"No doubt," assented Captain Frederick. "Where's the use of being anything better in such a silly world as this? Your wife has always paid me compliments, MacIvor, since the time we were in pinafores."
"Just as she does me," nodded little Sir Sandy. "And how is Mr. Grubb?—I liked him, too, captain. Does he still keep up that big establishment in Grosvenor Square all for himself?"
"Yes. Why shouldn't he? He is rich enough to keep up ten of them. By the way, he is a member of Parliament now—do you know it? They've returned him for Wheatshire."
And thus the conversation continued. But we need not follow it.
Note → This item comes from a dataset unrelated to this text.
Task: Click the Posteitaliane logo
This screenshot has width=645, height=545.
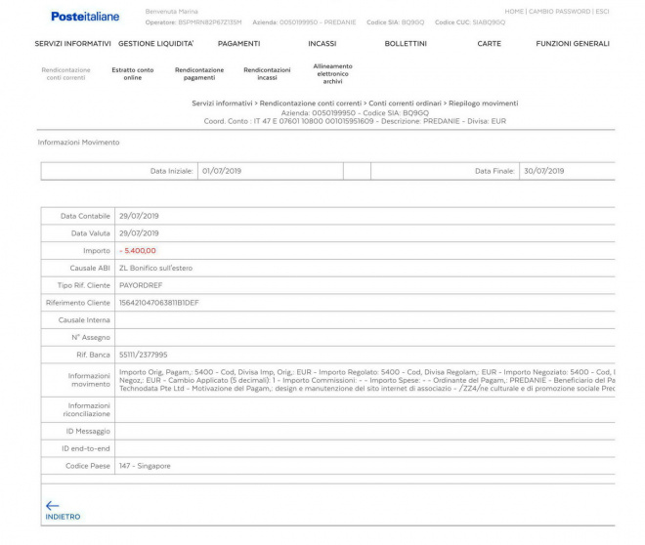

After Captain Cust left at night, for he stayed the day with them, Lady Harriet sat in silent thought, apparently weighing some matter in her mind.
"Sandy," she said at length, looking across at him, "I don't think I shall tell Adela anything about this—I mean that her husband is to take the baronetcy. It will be better not."
"Why?" asked Sir Sandy.
"It will bring her past folly home to her so severely. It may bring all the fever back again."
"As you please, of course, dear. But she did not seem to care at all when told he had inherited Netherleigh."
"That's all you know about it, Sandy!" retorted Lady Harriet. "I saw—all the light in her eyes and the flush in her cheeks. I tell you, sir, she is in love with her husband now, though she may never have been before, and it will try her too greatly, in her weak state. Her chief bone of contention in the old days was his name; that's removed now. And she has forfeited that lovely place, Court Netherleigh!"